**Cosa serve**
Rispondi a queste domande sull'articolo dedicato al parco Coni.
1. Che cosa faceva Lenia Gadaleta prima di aprirsi al Qi-Gong?
2. Quale parola preferisce usare al posto di "avversario"?
3. Qual è il precetto a cui rispondono gli allievi della Maestra?

**Testo da analizzare**
Punti di vista

Tai-chi e paesaggi umani nel parco Coni

Luisa Ruggio

Tre anni dopo, con l’emergenza alle spalle, mite appare, ancora, il sorriso di una Maestra silenziosa

Una donna si muove lentamente tra gli alberi. La luce del mattino autunnale è un metronomo, scandisce un tempo che è fatto del colore verde e del profumo di questi pini abitati dalle gazze ladre che anche in pieno lockdown non smisero mai di praticare gentilezza eseguendo i loro concerti per chiunque nel parco Coni, uno dei polmoni verdi della città. Quella donna si chiama Lenia Gadaleta, è stata un’attrice teatrale prima di aprirsi al Qi-Gong (un mondo che non le ho mai chiesto come sia entrato nella sua vita, poiché questa non è un’intervista, ma soltanto l’omaggio a una suggestione inattesa che la complessità del reale un giorno mi ha concesso e che suscita in questo novembre del presente tutta la mia gratitudine per avermi permesso di ritrovare il canale di accesso alle lacrime sul filo di una muraglia invisibile tra il Prima e il Dopo il Covid, uno spartiacque emotivo in cui ognuno di noi è stato chiamato a una resistenza interiore).

Mi apparve nella foschia dorata del mattino avvolta dai suoi stessi gesti e dall’insolita spada di legno che muoveva come a tagliare l’aria nel confronto con un avversario invisibile. Ho imparato che lei non ama la parola avversario, preferisce dire “opponente”, ho imparato che nelle nostre braccia come nelle sue può scorrere acqua, possiamo continuare a scorrere dal centro e riportare tutto a casa, nel cuore. Ne rimasi incantata, al punto che durante una conversazione con un’amica che quel giorno mi accompagnava a fare una passeggiata per lo spensieramento quotidiano che la pandemia richiedeva, ne fui letteralmente rapita e non smisi più di seguire l’alfabeto antico al quale tutto il suo spirito e il suo corpo faceva ricorso meditando, un passo alla volta, riscoprendo come fanno i bambini quando si sollevano per la prima volta e provano a verificare il verbo camminare. Pensai: Tai-chi.

Non era la prima volta che mi capitava di guardare qualcuno praticare quest’arte marziale, ma ero lontanissima da queste nostre latitudini e non mi aspettavo di ritrovare a Lecce, come a Milano e a New York, decenni dopo, quello stesso paesaggio che si apre come un varco in fondo allo sguardo di un essere umano sconosciuto nelle forme che questa disciplina implica senza mai scomodare la violenza. Tre anni dopo, con l’emergenza alle spalle, mite mi appare, ancora, il sorriso di questa Maestra silenziosa che non si compiace mentre i suoi allievi vanno e vengono o rispondono a quel precetto: Quando l’allievo è pronto, il Maestro compare. Se vi capita di fare una passeggiata nel parco, chissà, potreste anche voi incrociare una donna con la spada.

**Dati grezzi**
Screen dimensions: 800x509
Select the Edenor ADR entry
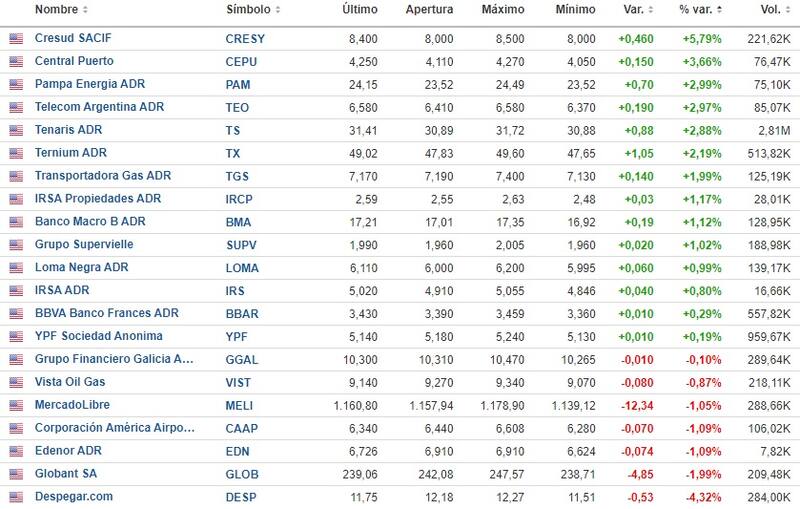click(x=68, y=451)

**Esito dell'esercizio**
1. Era un'attrice teatrale.
2. Preferisce dire "opponente".
3. Quando l'allievo è pronto, il Maestro compare.